Mobile operator MTN released its year-end results today for 2007, showing solid subscriber growth across all its operations. Global growth consulting company Frost & Sullivan believes that for MTN to continue to realise this level of growth, its data offerings will become increasingly important.

MTN’s major operations are in South Africa and Nigeria, and it grew its subscriber numbers in these countries by 17% and 34% respectively. Most of this growth came from prepaid subscribers, with low-denomination vouchers being a key driver. However, postpaid, or contract, subscribers in South Africa grew by 9% and, although this is not broken down in the figures, Frost & Sullivan believes data contracts would have made up a key portion of this.
“Data will continue to be a major growth area for MTN, as most of its markets in Africa have mobile data penetration rates of less than 10% at present,” notes Frost & Sullivan ICT analyst Spiwe Chireka. This is going to grow quickly given all the broadband infrastructure investment taking shape in Africa, and taking the worldwide experience of broadband growth into account.
Recent analysis by Frost & Sullivan into South Africa’s broadband market shows that the number of mobile broadband subscribers is quickly outgrowing the number of fixed line or ADSL subscribers.
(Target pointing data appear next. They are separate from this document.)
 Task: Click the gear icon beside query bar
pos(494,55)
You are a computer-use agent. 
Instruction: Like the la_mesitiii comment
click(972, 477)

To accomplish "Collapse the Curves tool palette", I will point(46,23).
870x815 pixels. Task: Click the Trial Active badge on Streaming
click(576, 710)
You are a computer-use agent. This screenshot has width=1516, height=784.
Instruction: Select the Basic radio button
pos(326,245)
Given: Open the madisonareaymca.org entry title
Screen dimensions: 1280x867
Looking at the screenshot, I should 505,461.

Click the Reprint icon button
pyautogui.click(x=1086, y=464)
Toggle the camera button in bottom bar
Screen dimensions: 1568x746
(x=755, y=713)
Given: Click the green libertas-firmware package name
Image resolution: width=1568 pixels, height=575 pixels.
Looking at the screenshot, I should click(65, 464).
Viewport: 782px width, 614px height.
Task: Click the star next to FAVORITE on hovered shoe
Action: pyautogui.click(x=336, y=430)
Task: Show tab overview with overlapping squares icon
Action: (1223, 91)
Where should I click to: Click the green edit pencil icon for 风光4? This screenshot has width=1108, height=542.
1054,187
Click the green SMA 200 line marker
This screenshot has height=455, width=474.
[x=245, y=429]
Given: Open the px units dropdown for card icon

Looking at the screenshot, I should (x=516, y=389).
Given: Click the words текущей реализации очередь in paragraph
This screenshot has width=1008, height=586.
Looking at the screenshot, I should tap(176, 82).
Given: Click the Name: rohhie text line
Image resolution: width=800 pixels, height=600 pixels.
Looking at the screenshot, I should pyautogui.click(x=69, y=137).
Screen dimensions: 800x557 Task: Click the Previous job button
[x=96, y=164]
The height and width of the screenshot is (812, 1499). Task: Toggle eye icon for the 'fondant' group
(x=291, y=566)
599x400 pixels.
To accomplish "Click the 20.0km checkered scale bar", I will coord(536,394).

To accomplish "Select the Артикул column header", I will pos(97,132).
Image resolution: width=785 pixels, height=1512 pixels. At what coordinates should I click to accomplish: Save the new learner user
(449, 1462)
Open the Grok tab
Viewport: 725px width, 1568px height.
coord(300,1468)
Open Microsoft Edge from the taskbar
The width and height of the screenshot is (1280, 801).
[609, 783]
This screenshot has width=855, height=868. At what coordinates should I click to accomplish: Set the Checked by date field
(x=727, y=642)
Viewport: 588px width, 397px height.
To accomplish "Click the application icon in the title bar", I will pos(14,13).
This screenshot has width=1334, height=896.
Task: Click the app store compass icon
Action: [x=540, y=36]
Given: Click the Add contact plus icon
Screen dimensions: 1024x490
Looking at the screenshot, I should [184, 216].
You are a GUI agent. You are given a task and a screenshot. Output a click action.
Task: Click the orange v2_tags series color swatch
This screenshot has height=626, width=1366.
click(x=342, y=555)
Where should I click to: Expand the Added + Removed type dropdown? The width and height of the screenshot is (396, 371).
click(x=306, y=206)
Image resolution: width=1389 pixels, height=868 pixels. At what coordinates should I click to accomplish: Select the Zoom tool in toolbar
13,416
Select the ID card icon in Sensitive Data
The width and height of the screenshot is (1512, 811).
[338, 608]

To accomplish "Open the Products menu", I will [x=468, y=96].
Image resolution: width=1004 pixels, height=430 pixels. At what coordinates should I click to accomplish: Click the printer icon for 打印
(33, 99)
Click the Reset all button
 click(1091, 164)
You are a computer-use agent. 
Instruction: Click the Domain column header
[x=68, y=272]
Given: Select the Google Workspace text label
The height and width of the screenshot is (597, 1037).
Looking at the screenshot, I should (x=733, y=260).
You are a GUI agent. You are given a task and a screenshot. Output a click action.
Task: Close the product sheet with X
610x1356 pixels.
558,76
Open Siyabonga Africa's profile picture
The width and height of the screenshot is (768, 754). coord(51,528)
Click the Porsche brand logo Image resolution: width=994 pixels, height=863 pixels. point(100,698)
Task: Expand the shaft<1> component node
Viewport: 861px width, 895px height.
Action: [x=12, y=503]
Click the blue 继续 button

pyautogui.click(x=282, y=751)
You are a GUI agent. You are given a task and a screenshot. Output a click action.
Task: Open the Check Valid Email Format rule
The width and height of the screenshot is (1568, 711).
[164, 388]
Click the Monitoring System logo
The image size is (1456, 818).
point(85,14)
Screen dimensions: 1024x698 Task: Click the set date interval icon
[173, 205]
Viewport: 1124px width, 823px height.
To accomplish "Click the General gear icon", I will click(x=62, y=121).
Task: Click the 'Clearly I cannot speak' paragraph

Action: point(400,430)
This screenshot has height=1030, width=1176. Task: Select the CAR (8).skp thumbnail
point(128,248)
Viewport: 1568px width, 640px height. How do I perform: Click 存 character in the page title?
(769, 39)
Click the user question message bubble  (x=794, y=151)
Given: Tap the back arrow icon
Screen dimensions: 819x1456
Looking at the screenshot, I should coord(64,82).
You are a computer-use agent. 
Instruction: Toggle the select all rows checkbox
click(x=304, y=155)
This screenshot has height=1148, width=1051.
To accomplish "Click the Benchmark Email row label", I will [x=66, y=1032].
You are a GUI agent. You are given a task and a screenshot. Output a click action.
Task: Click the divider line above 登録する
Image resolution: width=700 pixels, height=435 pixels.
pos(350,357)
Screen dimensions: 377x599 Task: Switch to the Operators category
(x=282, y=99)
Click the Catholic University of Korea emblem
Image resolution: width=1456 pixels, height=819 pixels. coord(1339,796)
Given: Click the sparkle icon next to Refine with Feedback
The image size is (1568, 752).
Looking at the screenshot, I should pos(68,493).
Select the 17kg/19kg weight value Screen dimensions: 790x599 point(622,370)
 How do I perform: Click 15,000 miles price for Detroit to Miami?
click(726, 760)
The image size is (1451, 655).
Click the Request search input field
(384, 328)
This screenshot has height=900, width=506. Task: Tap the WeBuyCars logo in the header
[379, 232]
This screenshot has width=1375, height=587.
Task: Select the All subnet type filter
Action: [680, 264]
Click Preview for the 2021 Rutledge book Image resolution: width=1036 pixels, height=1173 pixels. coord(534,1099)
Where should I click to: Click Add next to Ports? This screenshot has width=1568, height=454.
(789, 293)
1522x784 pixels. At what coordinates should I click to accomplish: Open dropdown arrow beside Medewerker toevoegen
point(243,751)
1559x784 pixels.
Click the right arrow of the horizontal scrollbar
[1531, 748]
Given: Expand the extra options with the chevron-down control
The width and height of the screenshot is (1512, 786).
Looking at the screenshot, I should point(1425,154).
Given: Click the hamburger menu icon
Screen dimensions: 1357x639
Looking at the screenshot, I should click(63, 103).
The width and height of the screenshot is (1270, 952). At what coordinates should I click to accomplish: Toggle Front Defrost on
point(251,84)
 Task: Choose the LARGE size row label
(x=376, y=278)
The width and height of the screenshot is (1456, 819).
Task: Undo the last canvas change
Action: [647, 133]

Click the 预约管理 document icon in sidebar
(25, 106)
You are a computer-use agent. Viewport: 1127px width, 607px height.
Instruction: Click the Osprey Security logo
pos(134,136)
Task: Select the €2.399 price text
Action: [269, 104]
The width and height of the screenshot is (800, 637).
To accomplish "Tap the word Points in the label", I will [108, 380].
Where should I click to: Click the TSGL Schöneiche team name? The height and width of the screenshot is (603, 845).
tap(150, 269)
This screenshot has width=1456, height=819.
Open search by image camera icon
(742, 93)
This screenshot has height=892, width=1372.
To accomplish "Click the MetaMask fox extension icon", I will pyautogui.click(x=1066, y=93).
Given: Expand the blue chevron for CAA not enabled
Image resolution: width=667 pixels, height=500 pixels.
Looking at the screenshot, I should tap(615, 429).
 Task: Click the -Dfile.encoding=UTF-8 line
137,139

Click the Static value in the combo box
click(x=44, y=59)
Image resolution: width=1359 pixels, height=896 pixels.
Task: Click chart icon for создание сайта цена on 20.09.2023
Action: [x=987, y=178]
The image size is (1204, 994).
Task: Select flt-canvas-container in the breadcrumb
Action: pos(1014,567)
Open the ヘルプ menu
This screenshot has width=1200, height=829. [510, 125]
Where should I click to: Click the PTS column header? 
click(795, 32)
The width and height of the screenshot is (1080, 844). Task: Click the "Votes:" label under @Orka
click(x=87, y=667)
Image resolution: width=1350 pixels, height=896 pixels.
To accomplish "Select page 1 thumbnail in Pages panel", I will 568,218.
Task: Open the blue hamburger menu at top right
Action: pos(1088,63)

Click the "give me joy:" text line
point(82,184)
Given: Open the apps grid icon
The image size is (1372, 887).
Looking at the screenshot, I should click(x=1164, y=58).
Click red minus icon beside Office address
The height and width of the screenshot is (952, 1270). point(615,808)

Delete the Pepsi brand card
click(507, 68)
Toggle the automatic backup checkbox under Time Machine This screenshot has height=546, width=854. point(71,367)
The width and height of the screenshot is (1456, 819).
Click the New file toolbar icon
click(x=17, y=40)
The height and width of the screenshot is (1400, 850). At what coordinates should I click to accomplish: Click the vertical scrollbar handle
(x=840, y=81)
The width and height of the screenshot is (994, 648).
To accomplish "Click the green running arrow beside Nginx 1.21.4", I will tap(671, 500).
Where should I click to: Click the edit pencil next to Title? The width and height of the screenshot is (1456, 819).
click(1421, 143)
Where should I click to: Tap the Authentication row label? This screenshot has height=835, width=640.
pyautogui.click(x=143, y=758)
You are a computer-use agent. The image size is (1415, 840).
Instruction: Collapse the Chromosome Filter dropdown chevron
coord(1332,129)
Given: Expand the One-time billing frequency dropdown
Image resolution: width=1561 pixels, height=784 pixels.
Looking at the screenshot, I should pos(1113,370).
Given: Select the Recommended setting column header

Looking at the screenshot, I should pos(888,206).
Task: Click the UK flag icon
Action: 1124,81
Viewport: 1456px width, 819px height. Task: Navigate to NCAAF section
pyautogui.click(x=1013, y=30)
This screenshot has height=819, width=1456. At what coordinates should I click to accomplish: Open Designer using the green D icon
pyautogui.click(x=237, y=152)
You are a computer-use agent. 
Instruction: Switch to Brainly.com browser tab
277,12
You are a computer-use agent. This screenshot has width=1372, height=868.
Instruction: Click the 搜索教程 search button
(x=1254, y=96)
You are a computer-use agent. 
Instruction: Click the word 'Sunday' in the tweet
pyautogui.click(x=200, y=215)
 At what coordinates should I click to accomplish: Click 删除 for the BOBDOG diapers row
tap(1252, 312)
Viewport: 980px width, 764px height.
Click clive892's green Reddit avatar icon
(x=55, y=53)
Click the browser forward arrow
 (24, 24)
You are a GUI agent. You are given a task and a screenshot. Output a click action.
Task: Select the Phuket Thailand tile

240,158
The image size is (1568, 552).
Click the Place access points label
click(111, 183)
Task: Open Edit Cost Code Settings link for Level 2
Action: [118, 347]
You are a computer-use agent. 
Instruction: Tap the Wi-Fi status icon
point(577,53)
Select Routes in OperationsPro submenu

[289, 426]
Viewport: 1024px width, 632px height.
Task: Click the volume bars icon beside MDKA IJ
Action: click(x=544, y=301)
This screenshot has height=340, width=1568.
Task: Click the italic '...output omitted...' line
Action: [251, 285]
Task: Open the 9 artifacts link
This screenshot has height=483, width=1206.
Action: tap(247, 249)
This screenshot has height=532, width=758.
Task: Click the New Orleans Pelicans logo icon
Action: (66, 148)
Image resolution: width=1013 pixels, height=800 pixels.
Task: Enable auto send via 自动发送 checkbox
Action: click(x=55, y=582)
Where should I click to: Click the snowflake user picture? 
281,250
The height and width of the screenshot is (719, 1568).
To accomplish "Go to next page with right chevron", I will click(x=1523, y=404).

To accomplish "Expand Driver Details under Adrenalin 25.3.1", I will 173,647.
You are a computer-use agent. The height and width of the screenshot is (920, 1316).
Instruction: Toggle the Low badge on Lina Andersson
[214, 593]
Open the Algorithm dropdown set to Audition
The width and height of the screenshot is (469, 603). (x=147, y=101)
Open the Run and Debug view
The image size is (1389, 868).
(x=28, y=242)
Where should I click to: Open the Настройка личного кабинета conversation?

This trend is expected to prevail across the whole of Africa since fixed-line infrastructure is poor on the continent.
Chireka adds that data services also have better revenue-generating potential, as the average revenue per user (ARPU) for data is expected to increase, while ARPU’s for other services are declining.
“Data ARPU is expected to go up given MTN’s upgrades in markets such as Cyprus and South Africa to HSDPA and soon to HSUPA,” she says. “This is also likely to spread into its other markets given the high potential of data ARPU.”
Last year MTN’s ARPU declined marginally in almost all of its operations due to its increased penetration into lower income and lower usage segments.
Chireka also notes that MTN is facing a number of important challenges in Nigeria, where the regulators are starting to “bite”. MTN has been ordered to pay back $1,50 to every subscriber as a penalty for poor service. This equates to 8%-9% of its monthly ARPU.
“With the next round of testing due in May 2008, MTN must have its house in order if it would like to avoid another round of penalties,” Chireka says.
Chireka does however acknowledge that MTN’s recently upgraded credit rating puts it in a favourable position to finance important projects and improve its services. She expects the planned $1,3-billion capital expenditure in Nigeria to become a reality soon, with other investments not far behind.
“Network upgrades and capacity expansion should be carried out in the near future if the company is to avoid further complications such as they had in Nigeria,” she says. “Frost & Sullivan believes it is only a matter of time before other regulators across the continent follow Nigeria’s example, and MTN needs to be prepared.”